All poles (14.3) are on a single stake on the same width one in one in S-flats . Virazimo transfer function H(s) through the poles, which roam in the left nape S :

De (14.4)

De k = 1.2 ... n (14.5)

A k 0 - Normalization constant. Vikoristovuyuchi formulas (14.2) and (14.5), it is possible to formulate the number of powers of Butterworth filters of lower frequencies.

The power of Butterworth filters of low frequencies:

1. The Butterworth filters are more than poles (all zeros of the transfer functions of these filters are sorted on the inconsistency).

2. At a frequency of Ω = 1 rad / s, the Butterworth filter transmission coefficient is better (that is, at a frequency over time, the amplitude characteristic drops by 3 dB).

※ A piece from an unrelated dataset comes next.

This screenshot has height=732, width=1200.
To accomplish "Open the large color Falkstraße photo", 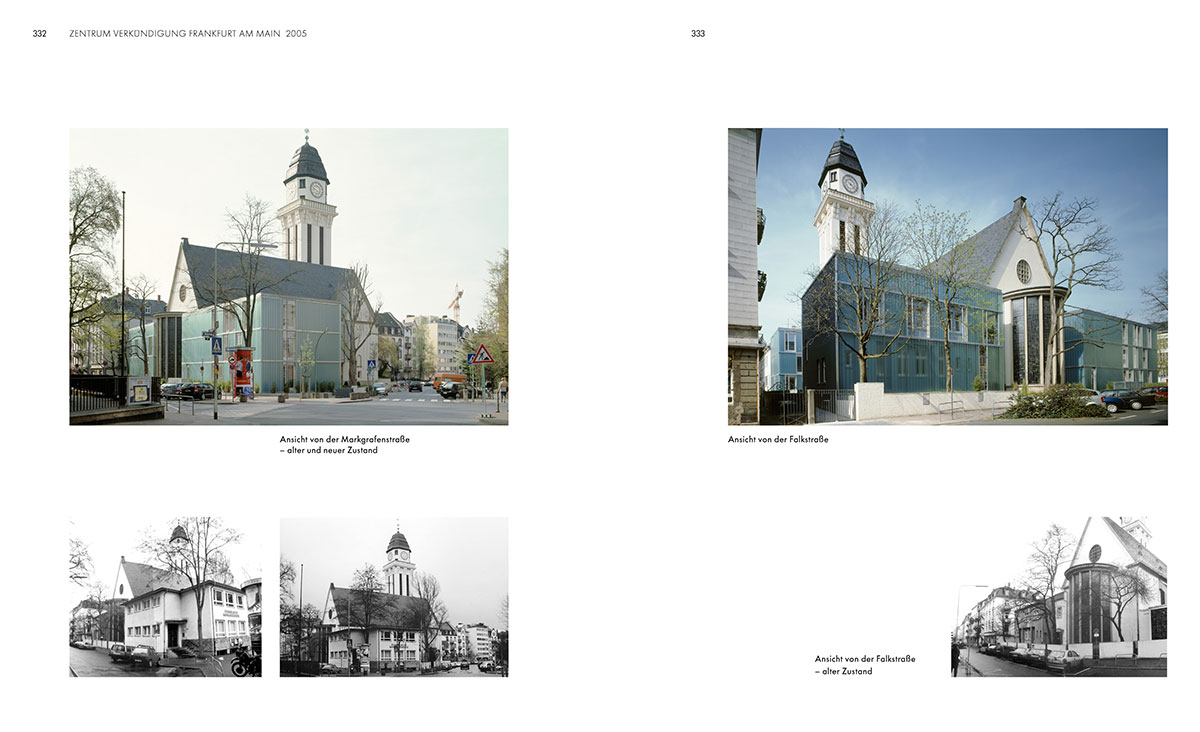I will [x=947, y=276].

3. Filter order n override the entire filter. The correct order of the Butterworth filter is to ensure the safety of the attenuation at the current specified frequency Ω t > 1. The order of the filter, which ensures the safety of the frequency Ω= Ω t< уровень амплитудной характеристики, равный 1/А, можно найти из соотношения

Mal. 14.1. Rotation of the poles of the analog filter Butterworth of lower frequencies.

Mal. 14.2- Amplitude and phase characteristics, as well as the characteristic of the group blocking of the analog low-pass Butterworth filter.

Come on, for example, required at frequency Ω t = 2 rad/s take care of the weakened, which is healthy A \u003d 100. Todi

Rounded up n y the great side up to an integer number, we know that the task is weakened to ensure the Butterworth filter of the 7th order.

Solution. Vicorist characteristics 1/A == 0.0005 (which shows a weakening of 66 dB) and Ω t = 2, taken n== 10.97. Rounded yes n = 11. On fig. 14.1 shows the expansion of the poles of the expanded Butterworth filter s-flats. Amplitude (on a logarithmic scale) and phase characteristics, as well as the characteristic of the group fading of the filter, are presented in Fig. 14.2.

The frequency response of the Butterworth filter is described by equals

Features of the Butterworth filter: non-linear phase response; frequency zrіzu not lie in the kіlkostі polesіv; The colicky character of the transient characteristic with a stepped input signal is increased to the greater order of the filter.

Chebishev filter

The frequency response of the Chebishev filter is described by equals

,

de T n 2 (ω/ω n ) – Chebishev polynomial n th order.

The Chebishev polynomial is calculated using the recursive formula

Peculiarities of the Chebishev filter: - increased the unevenness of the PFC; hvilepodіbna characteristic of smuga transmission. What is more the coefficient of uneven frequency response of the filter in smooth transmission, moreover, a sharp decline in the transitional region with the same order. Collation of the transitional process with a stepwise input signal is stronger, lower Butterworth filter. Goodness of the poles of the Chebishev's filter, lower of the Butterworth filter.

Bessel filter

The frequency response of the Bessel filter is described by equals

,

de
;B n 2 (ω/ω cp h ) – Bessel polynomial n th order.

The Bessel polynomial is calculated using the recursive formula

Features of the Bessel filter: to achieve equal AFC and PFC, which are approximated by the Gaussian function; phase sound filter proportional to frequency, tobto. The filter can be a frequency-independent group hour of the fade. The frequency is changed by changing the number of filter poles. The drop in the frequency response of the filter sounds more gentle, lower for Butterworth and Chebishev. Particularly good filter is suitable for pulsed lasers and phase-sensitive signal processing.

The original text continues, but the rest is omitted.